Track E: Operations & Deployment
Priority: LOW — Begins Sprint 5
Agent: devops-engineer, cloud-architect
Sprint Range: S5-S6
Status Summary
Progress: 100% (20/20 tasks)
| Section | Title | Status | Tasks |
|---|---|---|---|
| E.1 | CI/CD Pipeline | Complete | 4/4 |
| E.2 | Infrastructure (GKE/Cloud Run) | Complete | 5/5 |
| E.3 | Monitoring & Observability | Complete | 4/4 |
| E.4 | Backup & Disaster Recovery | Complete | 3/3 |
| E.5 | DR Validation & Automation | Complete | 4/4 |
E.1: CI/CD Pipeline
Sprint: S5 | Priority: P1 | Depends On: C.1 Goal: Automated build, test, and deploy pipeline
- E.1.1: Set up GitHub Actions CI pipeline (evidence: docs/operations/cicd-pipeline.md §E.1.1)
- Triggers: Push to main, PR opened/updated, manual dispatch
- Steps: Lint → type check → unit tests → integration tests → build
- Matrix: Node 20 LTS, PostgreSQL 15
- E.1.2: Configure automated deployment pipeline (evidence: docs/operations/cicd-pipeline.md §E.1.2)
- Staging: Auto-deploy on merge to main
- Production: Manual approval gate, deploy on tag
- Rollback: One-click rollback to previous version
- E.1.3: Set up container image build and registry (evidence: docs/operations/cicd-pipeline.md §E.1.3)
- Registry: Google Artifact Registry
- Images: Backend API, frontend static, database migration runner
- Tagging: Semantic versioning + commit SHA
- E.1.4: Implement database migration CI step (evidence: docs/operations/cicd-pipeline.md §E.1.4)
- Pre-deploy: Run Prisma migrations in CI before app deploy
- Validation: Schema diff check, backward compatibility verification
- Rollback: Migration rollback script for each migration
E.2: Infrastructure (GKE/Cloud Run)
Sprint: S5-S6 | Priority: P1 | Depends On: E.1 Goal: Production-ready GCP infrastructure with multi-environment setup
- E.2.1: Configure Terraform for GCP infrastructure (evidence: docs/operations/gcp-infrastructure.md §Terraform)
- Resources: Cloud Run (API), Cloud SQL (PostgreSQL), Memorystore (Redis), Cloud CDN
- Environments: dev, staging, production with shared VPC
- State: Terraform state in GCS bucket with locking
- E.2.2: Set up Cloud Run services for API and frontend (evidence: docs/operations/gcp-infrastructure.md §Cloud-Run)
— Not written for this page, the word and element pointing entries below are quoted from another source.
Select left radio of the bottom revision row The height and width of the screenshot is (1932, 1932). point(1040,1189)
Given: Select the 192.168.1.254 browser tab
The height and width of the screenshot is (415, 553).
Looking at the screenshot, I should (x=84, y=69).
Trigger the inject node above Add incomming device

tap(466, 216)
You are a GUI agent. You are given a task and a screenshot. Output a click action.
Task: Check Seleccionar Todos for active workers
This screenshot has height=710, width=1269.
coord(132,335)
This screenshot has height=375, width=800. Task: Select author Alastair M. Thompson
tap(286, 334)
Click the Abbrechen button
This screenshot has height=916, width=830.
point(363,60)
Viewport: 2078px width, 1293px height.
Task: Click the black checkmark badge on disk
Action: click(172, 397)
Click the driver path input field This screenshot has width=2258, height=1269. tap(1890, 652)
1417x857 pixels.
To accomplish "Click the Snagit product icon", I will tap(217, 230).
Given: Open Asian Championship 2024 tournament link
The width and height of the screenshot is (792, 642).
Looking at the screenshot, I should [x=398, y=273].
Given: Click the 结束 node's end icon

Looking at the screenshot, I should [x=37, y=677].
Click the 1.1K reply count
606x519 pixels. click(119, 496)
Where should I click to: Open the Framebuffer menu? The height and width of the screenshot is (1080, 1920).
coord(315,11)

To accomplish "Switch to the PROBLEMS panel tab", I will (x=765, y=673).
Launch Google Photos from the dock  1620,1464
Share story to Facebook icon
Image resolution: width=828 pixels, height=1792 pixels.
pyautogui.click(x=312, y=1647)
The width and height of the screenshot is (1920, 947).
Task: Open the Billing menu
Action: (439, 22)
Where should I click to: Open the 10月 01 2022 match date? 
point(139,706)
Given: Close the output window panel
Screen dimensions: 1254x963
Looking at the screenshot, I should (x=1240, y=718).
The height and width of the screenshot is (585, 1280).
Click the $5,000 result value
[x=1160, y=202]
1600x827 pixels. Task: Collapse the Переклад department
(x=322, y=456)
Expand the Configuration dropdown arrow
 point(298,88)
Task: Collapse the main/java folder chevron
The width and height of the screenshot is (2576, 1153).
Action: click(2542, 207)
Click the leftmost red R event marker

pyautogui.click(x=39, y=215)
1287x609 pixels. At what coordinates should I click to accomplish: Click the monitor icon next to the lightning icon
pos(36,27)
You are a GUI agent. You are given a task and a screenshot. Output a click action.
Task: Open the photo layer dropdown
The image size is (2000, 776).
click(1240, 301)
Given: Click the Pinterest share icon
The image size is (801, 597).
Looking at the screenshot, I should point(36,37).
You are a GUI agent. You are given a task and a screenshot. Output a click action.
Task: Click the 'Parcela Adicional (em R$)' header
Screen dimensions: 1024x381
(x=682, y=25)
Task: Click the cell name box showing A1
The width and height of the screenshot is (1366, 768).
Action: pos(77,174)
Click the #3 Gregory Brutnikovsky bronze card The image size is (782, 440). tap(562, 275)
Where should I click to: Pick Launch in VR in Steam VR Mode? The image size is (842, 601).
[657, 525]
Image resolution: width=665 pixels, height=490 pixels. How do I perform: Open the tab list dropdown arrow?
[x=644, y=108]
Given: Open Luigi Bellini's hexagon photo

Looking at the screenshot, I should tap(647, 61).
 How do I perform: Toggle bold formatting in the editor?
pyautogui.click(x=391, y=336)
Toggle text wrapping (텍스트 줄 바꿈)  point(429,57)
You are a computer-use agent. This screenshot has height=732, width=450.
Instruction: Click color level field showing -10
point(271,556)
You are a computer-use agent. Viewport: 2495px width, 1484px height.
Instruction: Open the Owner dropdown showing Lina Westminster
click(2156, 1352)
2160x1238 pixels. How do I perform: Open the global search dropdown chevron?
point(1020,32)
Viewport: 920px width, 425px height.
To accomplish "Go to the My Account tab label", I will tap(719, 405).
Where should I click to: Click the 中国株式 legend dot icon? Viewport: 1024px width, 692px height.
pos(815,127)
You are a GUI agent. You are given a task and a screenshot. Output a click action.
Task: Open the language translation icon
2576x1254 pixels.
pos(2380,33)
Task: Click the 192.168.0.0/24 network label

- API: Cloud Run with min 2 / max 10 instances, 2GB RAM, 2 vCPU
- Frontend: Cloud Run serving static files with CDN
- Custom domain: bio-qms.coditect.ai with managed SSL
- E.2.3: Configure Cloud SQL PostgreSQL instance (evidence: docs/operations/gcp-infrastructure.md §Cloud-SQL)
- Tier: db-custom-2-4096 (production), db-f1-micro (dev)
- HA: Multi-zone in production, automated backups every 4 hours
- Connection: Cloud SQL Auth Proxy, private IP
- E.2.4: Set up Redis (Memorystore) for caching and sessions (evidence: docs/operations/gcp-infrastructure.md §Memorystore)
- Size: 1GB basic tier (production), shared (dev)
- Use: Session cache, rate limiting, DocumentViewToken cache (ADR-196)
- Failover: Automatic failover in production tier
- E.2.5: Configure networking and security groups (evidence: docs/operations/gcp-infrastructure.md §Networking)
- VPC: Shared VPC with private subnets
- Firewall: Allow only HTTPS ingress, restrict database to API subnet
- NAT: Cloud NAT for outbound traffic
- WAF: Cloud Armor with OWASP rules
E.3: Monitoring & Observability
Sprint: S6 | Priority: P1 | Depends On: E.2 Goal: Full observability stack for production operations
- E.3.1: Configure Cloud Monitoring dashboards (evidence: docs/operations/monitoring-observability.md §E.3.1)
- Dashboards: API latency/error rate, database performance, cache hit rate
- Custom metrics: QMS-specific (documents signed/hour, CAPA resolution time)
- SLOs: 99.9% API availability, < 200ms p95 latency
- E.3.2: Set up alerting policies (evidence: docs/operations/monitoring-observability.md §E.3.2)
- Critical: API down, database unreachable, certificate expiry < 7 days
- Warning: Error rate > 1%, latency p95 > 500ms, disk > 80%
- Channels: PagerDuty (critical), Slack (warning), email (informational)
- E.3.3: Implement structured logging with Cloud Logging (evidence: docs/operations/monitoring-observability.md §E.3.3)
- Format: JSON structured logs with correlation IDs
- Fields: timestamp, level, service, request_id, user_id, org_id, action
- Retention: 30 days hot, 1 year cold (BigQuery export)
- E.3.4: Set up distributed tracing (evidence: docs/operations/monitoring-observability.md §E.3.4)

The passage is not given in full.